Given information =
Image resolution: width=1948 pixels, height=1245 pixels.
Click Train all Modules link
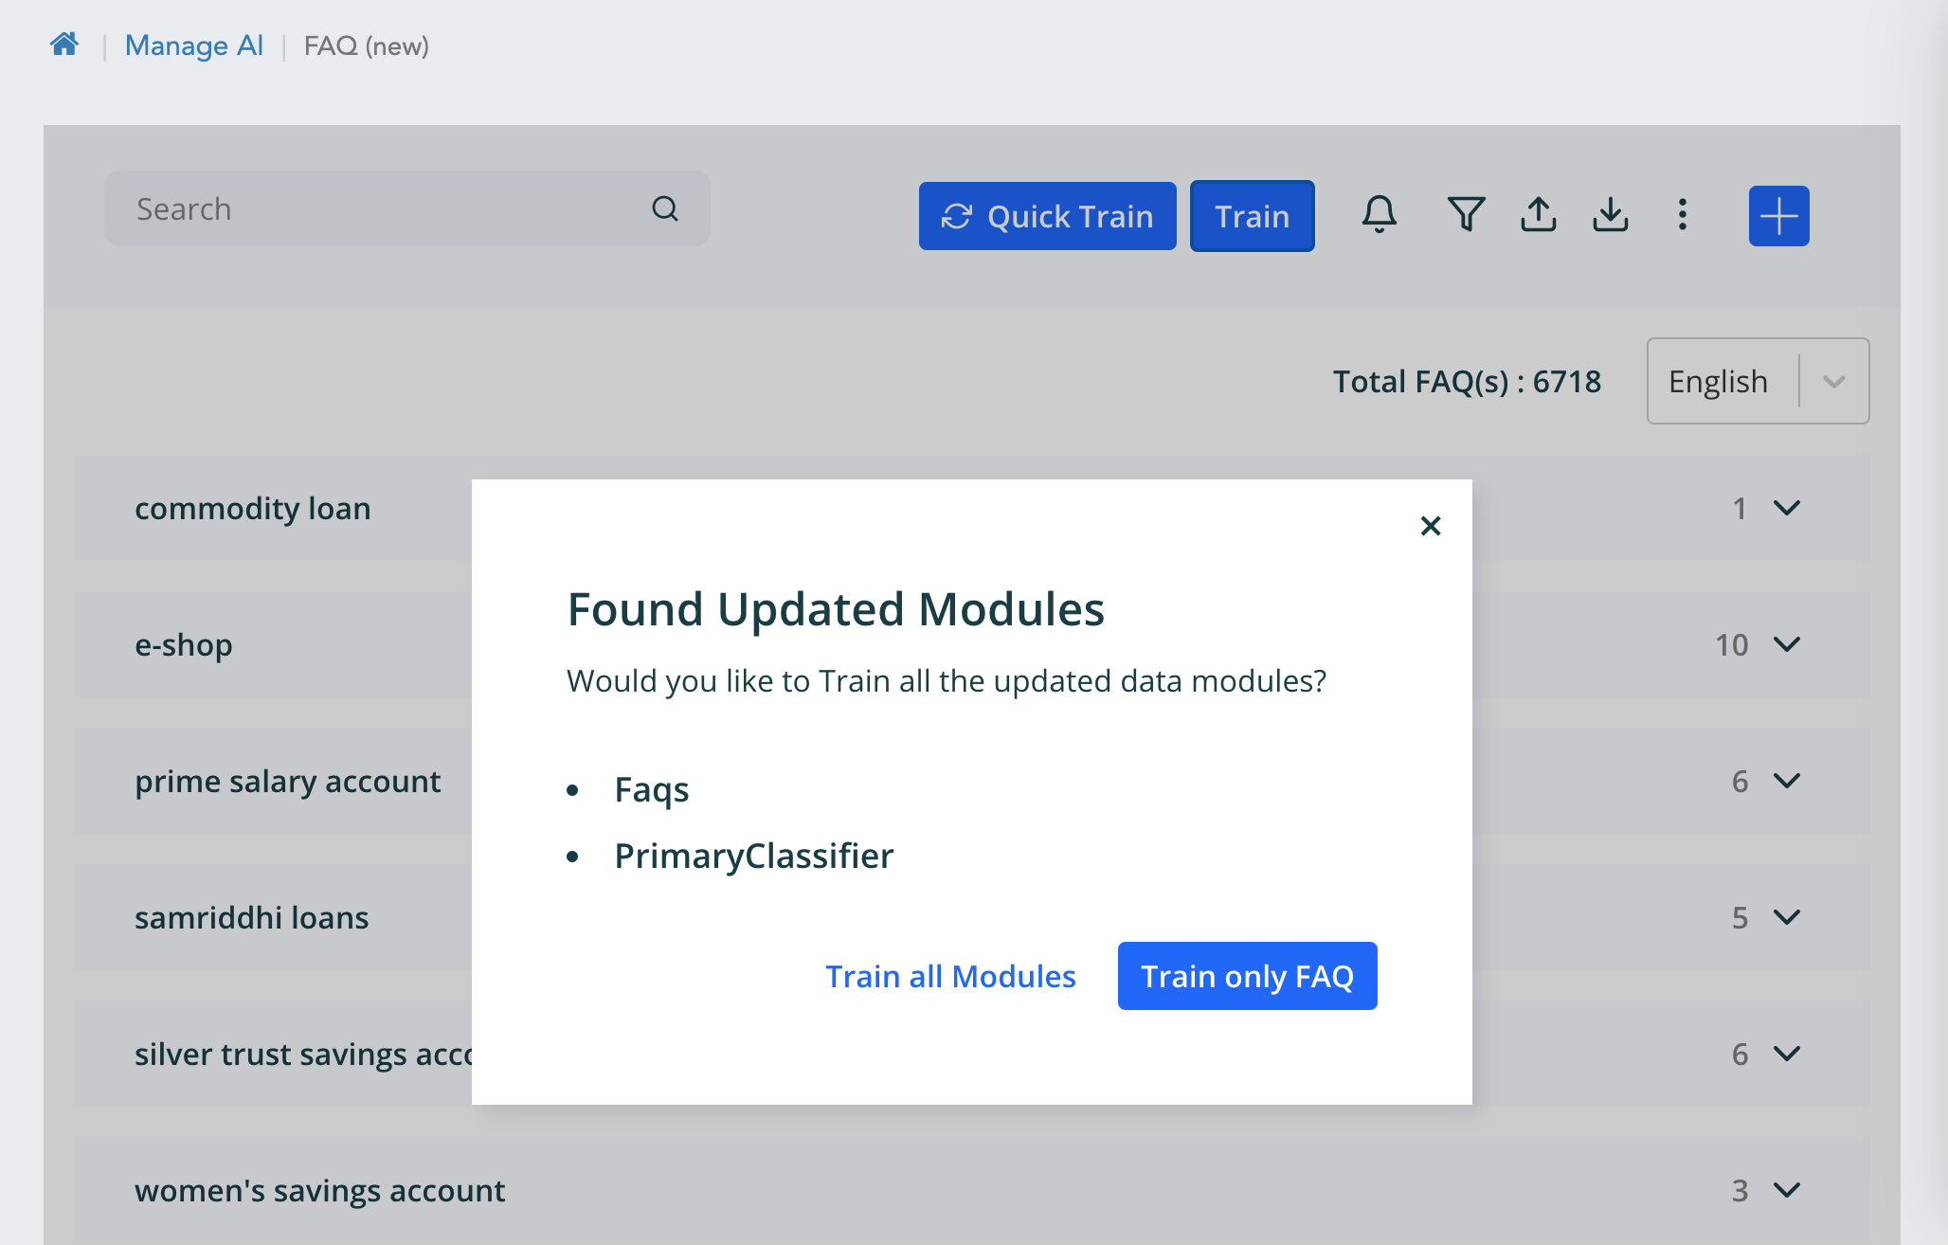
* * *
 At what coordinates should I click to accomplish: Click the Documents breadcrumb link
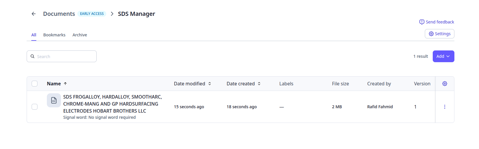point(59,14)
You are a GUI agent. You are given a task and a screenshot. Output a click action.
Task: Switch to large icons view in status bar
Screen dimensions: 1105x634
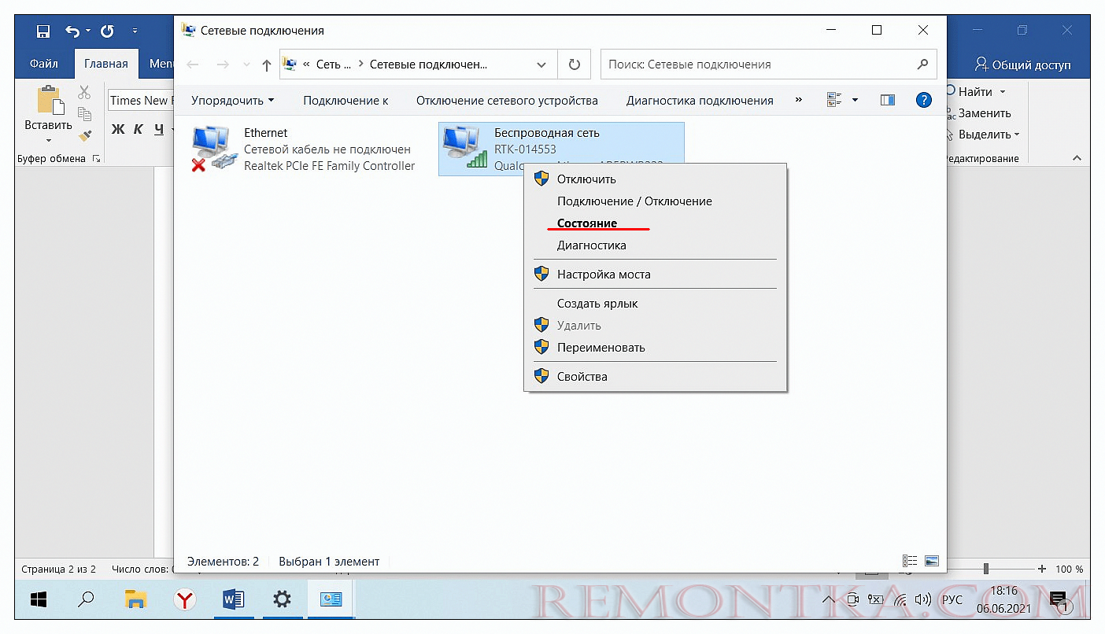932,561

Task details = Go back to the listing above. Copy word for word the lines from the one with "Image resolution: width=1948" through the one with "Click Train all Modules link", and nothing more.

Answer to the exercise =
Image resolution: width=1948 pixels, height=1245 pixels.
Click Train all Modules link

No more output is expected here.